If key issues addressed, Indian EV market can touch $100 billion revenue by 2030: Report

Achieving this will require concerted strategies across five areas: new product development, go-to-market/distribution, customer segment prioritization, software development, and charging infrastructure.

India’s electric vehicle (EV) market has the potential to achieve over 40 per cent penetration with $100 billion revenue by 2030, a substantial increase from the current 5 per cent penetration, if the policymakers address some key challenges, a new report showed on Thursday.

This growth is expected to be driven by strong adoption (over 45 per cent) in both two-wheeler (2W) and three-wheeler (3W) categories, with four-wheelers (cars) penetration projected to grow to more than 20 per cent, according to the report by Bain & Company and Blume Ventures.

However, several structural challenges need to be addressed to achieve this potential across five themes – new product development, go-to-market/distribution, customer segment prioritisation, software development, and charging infrastructure, the findings showed.

India significantly lags other geographies on charging infrastructure, with roughly 200+ EVs per commercial charging point in the country, as compared to 20 in the US and less than 10 in China.

“India needs both slow and fast-charging infrastructure, through establishing more charging points in existing EV areas, as well as widening pin-code coverage to reduce range anxiety,” said the report.

Electric two-wheeler (E2W) market penetration can grow from 5 per cent to 45 per cent by 2030, provided original equipment manufacturers (OEMs) develop mid-segment scooter products to enable over 50 per cent penetration in scooter segment and introduce breakthrough entry-level motorcycle offerings.

“This will also require changes across the ecosystem – from reimagined distribution model, online customer engagement (community-led D2C), a scientific secondary market to localised supply chain, after sales model, and charging infrastructure,” the report mentioned.

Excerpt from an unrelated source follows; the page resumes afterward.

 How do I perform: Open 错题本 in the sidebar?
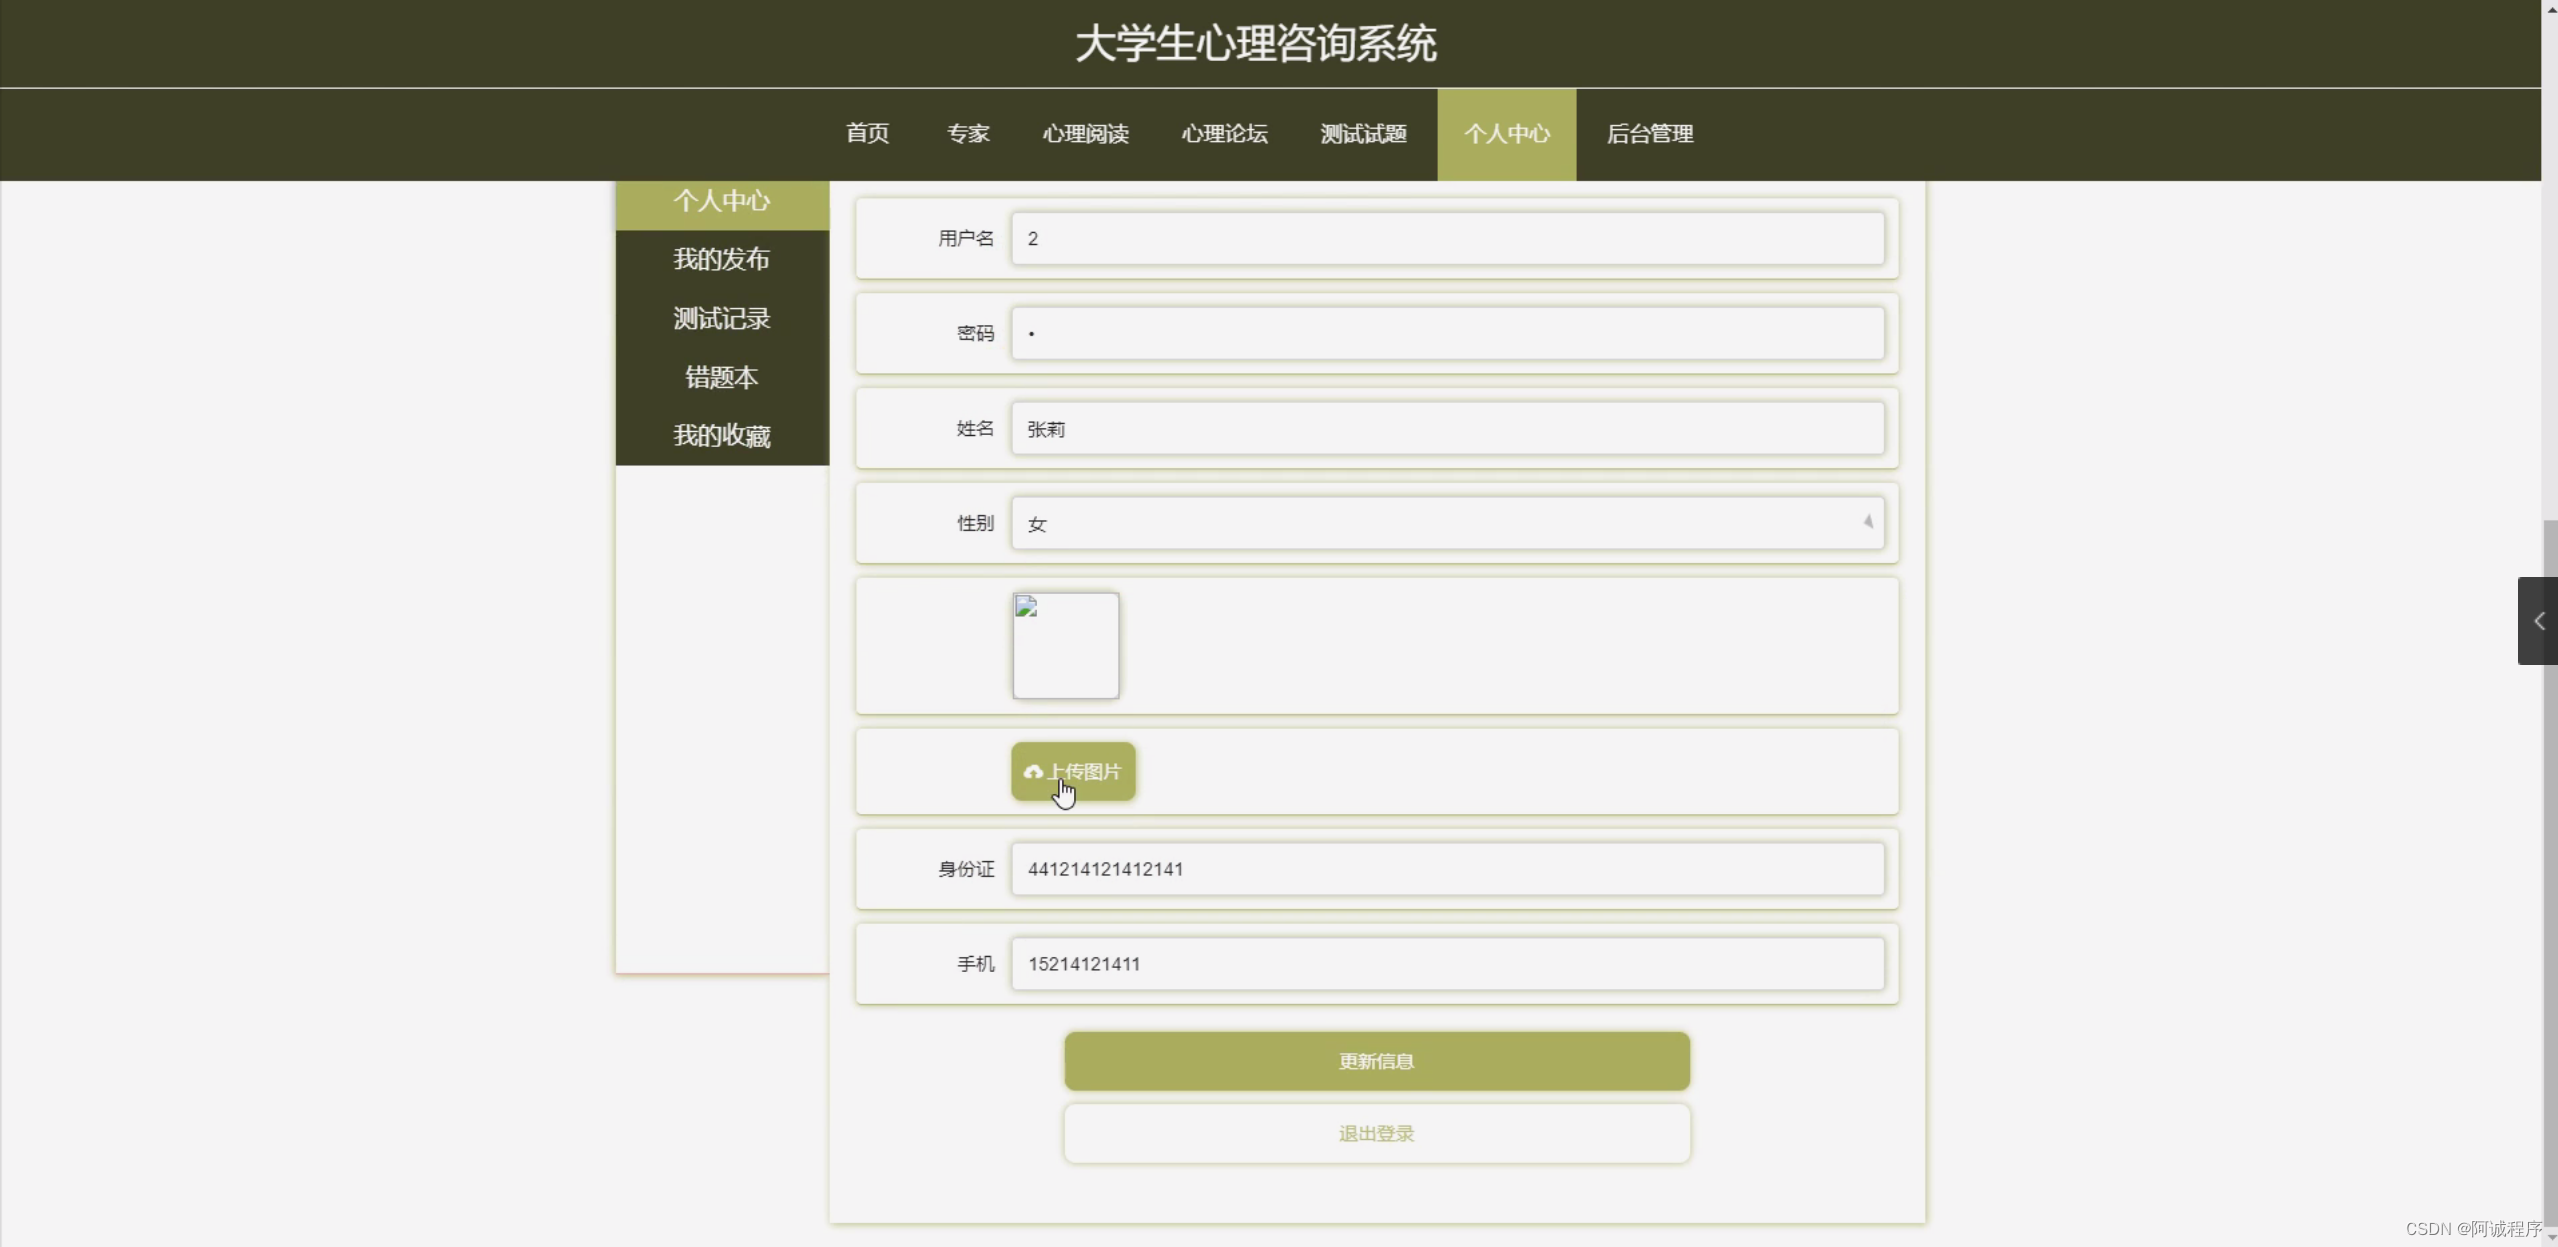pos(721,377)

Electric four-wheeler (E4W) market is expected to initially take off with fleet before passenger segment inflects. This will require fleet-specific EV models (entry-level cars in mass category) at price points comparable to corresponding ICE products, said the report.

“OEM-led distribution networks (to demonstrate the benefits of EVs over ICE models despite higher pricing) and B2B partnerships in the fleet, will be critical to scale. Software will become an increasingly important differentiator for OEMs,” it added.

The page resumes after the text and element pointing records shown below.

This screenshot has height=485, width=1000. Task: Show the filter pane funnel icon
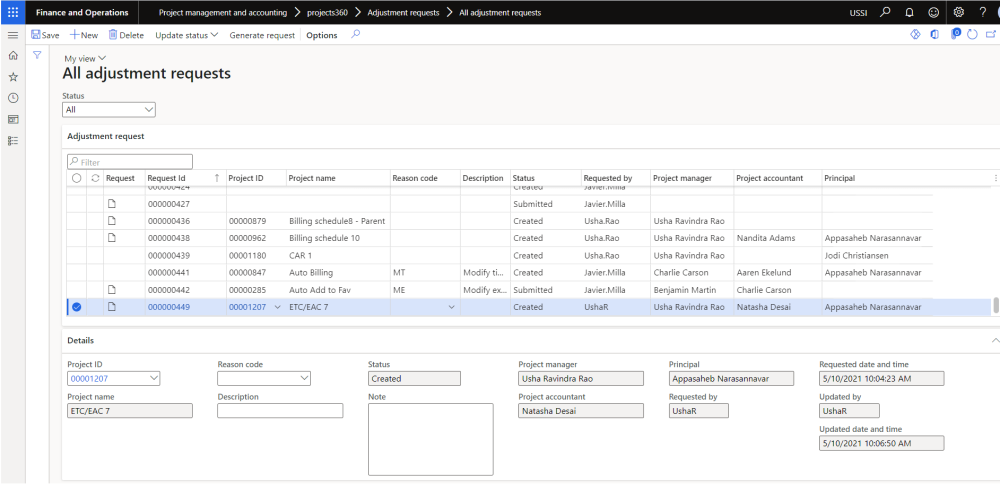click(37, 55)
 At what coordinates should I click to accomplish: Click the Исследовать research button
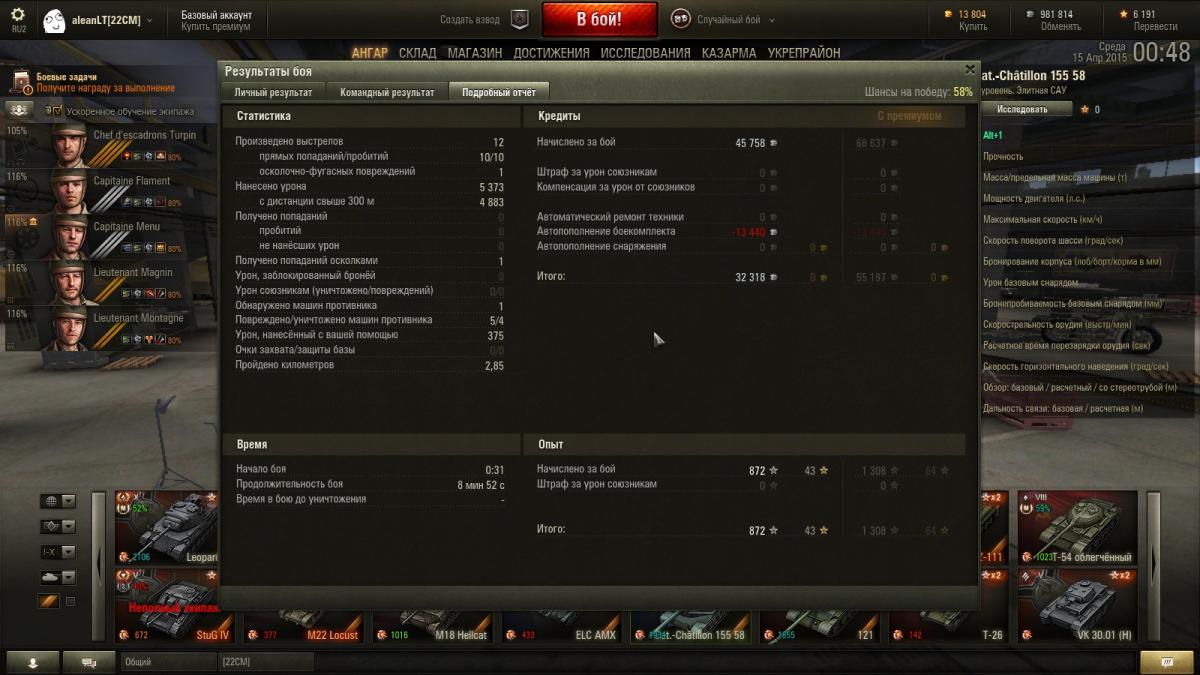tap(1022, 109)
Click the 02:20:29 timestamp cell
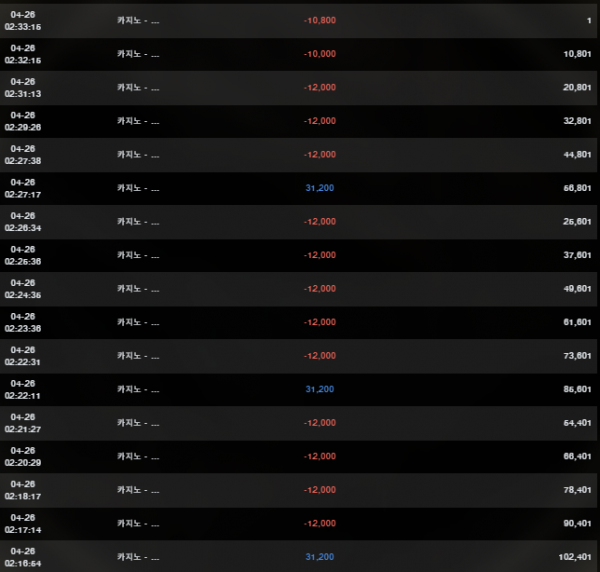 22,456
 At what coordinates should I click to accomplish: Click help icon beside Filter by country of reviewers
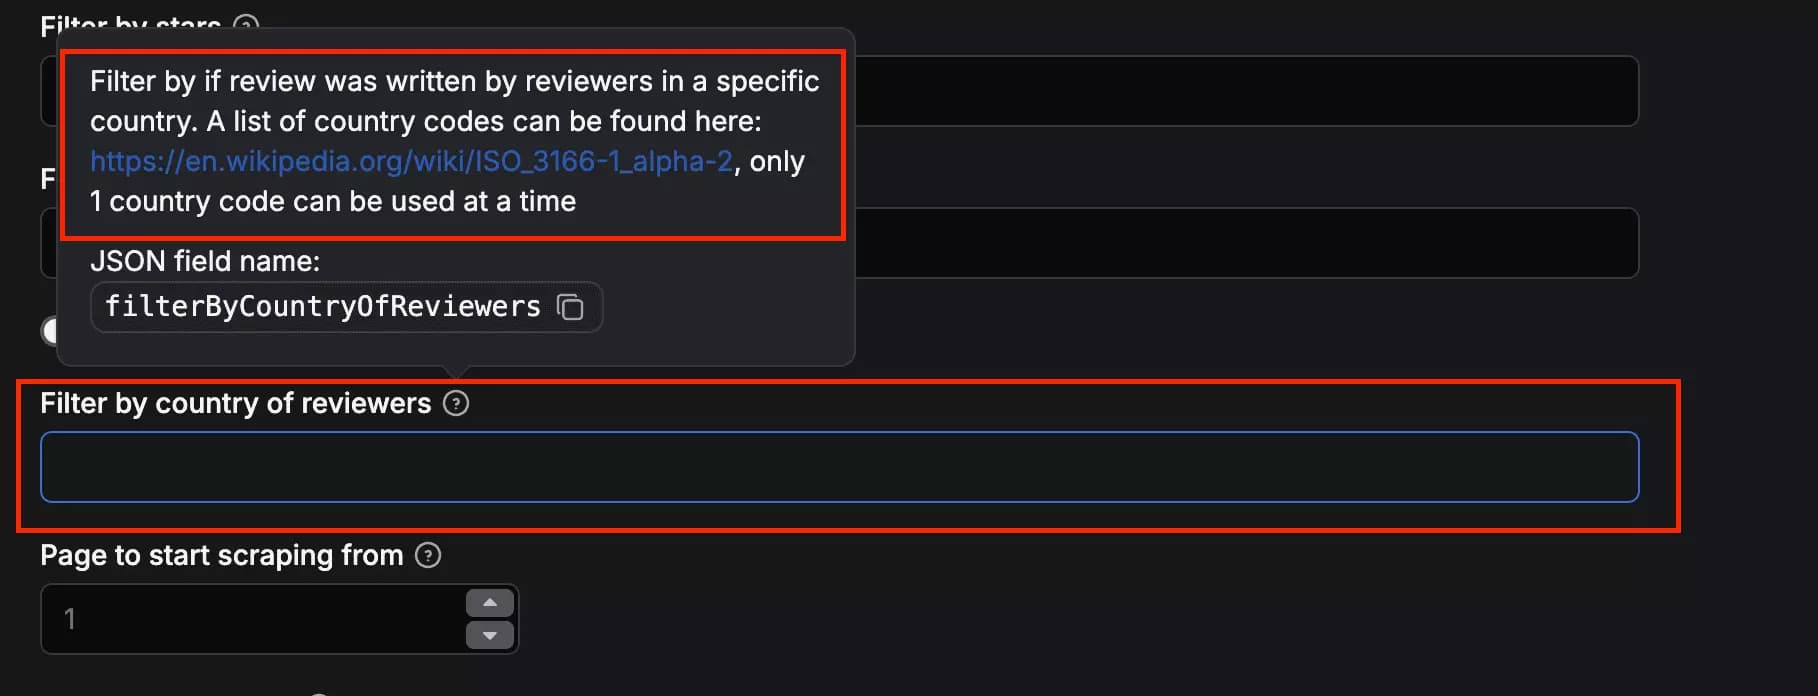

OEMs will need a deep understanding of customer segments to build EVs that meet their needs, especially with respect to range and performance. In addition, for better economics, OEMs may need to reduce “nice to have” features from existing premium models when subsidies expire, said the report.

Software can help OEMs materially improve their economics by adding new revenue streams and simultaneously improving vehicle performance. “For example, OEMs can leverage software to enhance power delivery, optimise battery management based on vehicle usage to increase battery life, etc. Global EV OEMs like Tesla extensively use software to enable superior safety, battery management and improve the overall customer driving experience,” the report mentioned.